» **YOUR ASSIGNMENT**
Return every line of the listing that includes the string "computer".

» **RECORDS SHOWN**
════════════════
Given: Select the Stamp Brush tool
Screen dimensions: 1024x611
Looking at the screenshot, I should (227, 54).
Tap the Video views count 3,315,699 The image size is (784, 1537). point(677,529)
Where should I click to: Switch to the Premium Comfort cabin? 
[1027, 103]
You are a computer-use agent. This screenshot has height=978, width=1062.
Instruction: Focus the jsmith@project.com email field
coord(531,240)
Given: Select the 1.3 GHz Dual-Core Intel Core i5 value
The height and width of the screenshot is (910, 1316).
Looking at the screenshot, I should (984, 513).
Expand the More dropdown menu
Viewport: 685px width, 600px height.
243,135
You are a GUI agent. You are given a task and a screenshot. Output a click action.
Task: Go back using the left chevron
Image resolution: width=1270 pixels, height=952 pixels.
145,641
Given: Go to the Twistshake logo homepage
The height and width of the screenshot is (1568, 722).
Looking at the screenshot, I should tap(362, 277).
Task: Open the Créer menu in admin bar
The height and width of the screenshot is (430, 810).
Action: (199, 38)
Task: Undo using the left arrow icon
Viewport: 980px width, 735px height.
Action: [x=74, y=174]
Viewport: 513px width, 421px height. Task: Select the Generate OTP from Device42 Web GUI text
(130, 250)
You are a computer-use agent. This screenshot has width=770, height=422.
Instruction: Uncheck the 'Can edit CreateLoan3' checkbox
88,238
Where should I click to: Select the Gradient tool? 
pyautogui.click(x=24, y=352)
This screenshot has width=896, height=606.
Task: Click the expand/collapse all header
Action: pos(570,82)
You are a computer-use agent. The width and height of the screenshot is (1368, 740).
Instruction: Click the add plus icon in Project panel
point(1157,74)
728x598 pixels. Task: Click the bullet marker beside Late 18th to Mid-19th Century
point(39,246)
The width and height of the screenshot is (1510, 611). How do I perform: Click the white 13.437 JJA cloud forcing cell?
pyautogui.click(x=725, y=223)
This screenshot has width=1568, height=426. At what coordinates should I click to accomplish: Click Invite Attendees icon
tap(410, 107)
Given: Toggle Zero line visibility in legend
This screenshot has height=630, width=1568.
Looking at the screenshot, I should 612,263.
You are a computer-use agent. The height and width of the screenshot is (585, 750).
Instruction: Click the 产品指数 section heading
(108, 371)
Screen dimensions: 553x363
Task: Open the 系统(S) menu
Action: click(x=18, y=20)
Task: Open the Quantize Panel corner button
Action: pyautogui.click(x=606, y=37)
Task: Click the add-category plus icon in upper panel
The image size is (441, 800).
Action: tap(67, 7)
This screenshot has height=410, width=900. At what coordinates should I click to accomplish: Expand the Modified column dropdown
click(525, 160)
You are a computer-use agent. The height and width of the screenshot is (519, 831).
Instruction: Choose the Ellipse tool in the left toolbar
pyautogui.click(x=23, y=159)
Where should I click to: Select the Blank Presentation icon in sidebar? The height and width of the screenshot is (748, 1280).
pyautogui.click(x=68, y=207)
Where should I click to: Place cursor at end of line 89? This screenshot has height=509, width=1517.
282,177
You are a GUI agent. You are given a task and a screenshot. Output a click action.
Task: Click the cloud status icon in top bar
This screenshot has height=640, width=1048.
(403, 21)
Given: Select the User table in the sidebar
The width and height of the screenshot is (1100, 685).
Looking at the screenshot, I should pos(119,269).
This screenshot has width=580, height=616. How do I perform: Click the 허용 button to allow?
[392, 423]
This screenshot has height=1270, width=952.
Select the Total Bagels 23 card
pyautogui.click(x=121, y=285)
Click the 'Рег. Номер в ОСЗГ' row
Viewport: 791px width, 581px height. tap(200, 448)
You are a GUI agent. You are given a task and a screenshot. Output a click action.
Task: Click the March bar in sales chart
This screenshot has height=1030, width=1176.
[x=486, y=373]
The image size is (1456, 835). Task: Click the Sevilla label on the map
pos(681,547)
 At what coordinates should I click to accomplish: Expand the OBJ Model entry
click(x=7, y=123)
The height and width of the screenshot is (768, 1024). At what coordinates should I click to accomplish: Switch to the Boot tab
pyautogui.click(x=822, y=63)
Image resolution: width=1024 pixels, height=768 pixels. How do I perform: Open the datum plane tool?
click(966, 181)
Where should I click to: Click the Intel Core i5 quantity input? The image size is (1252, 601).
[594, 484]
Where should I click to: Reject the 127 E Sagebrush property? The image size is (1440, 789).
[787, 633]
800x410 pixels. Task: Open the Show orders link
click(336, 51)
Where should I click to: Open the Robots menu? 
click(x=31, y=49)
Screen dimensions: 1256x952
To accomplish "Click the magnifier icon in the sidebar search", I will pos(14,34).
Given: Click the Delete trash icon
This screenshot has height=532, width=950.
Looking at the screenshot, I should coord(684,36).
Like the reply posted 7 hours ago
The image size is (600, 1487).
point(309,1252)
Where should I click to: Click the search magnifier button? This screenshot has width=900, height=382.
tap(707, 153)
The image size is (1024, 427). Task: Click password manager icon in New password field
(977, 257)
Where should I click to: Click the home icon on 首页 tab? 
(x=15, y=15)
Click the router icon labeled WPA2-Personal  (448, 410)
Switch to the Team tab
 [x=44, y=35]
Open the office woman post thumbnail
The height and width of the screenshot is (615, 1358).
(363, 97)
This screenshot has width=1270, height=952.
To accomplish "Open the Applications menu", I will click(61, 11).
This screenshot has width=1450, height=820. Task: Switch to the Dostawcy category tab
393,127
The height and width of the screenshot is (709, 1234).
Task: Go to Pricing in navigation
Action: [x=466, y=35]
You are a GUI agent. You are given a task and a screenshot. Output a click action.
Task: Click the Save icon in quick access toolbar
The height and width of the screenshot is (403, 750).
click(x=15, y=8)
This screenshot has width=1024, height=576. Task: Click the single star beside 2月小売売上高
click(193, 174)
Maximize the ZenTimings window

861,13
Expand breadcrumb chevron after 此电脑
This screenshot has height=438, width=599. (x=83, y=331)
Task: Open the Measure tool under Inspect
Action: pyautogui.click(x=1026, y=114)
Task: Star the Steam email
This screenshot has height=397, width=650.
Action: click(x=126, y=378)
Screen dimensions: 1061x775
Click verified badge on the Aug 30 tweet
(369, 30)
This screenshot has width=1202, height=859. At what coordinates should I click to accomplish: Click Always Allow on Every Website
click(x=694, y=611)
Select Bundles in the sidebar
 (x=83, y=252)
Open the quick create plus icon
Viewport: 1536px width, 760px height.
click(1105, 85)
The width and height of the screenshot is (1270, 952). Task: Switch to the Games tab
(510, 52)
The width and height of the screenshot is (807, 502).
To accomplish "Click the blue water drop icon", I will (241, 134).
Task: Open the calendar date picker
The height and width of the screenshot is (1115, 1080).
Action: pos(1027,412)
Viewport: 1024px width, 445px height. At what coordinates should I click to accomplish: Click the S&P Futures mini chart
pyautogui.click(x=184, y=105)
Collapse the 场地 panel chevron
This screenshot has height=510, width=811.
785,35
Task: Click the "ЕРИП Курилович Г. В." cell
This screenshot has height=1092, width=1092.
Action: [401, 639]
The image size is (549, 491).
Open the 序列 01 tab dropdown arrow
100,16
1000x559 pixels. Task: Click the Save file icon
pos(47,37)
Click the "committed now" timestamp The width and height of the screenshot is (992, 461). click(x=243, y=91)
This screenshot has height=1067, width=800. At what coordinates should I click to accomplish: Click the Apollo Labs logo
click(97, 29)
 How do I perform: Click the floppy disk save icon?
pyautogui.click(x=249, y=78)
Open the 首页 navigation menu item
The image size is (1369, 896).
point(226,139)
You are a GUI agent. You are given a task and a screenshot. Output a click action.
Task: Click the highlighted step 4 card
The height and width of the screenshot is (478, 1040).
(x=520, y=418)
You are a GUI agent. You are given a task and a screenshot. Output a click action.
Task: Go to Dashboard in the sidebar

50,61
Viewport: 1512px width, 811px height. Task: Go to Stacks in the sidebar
════════════════
» **OUTPUT FOR THIS TASK**
You are a computer-use agent. This screenshot has height=978, width=1062.
You are a computer-use agent. This screenshot has width=770, height=422.
You are a computer-use agent. The width and height of the screenshot is (1368, 740).
You are a computer-use agent. The height and width of the screenshot is (585, 750).
You are a computer-use agent. The height and width of the screenshot is (519, 831).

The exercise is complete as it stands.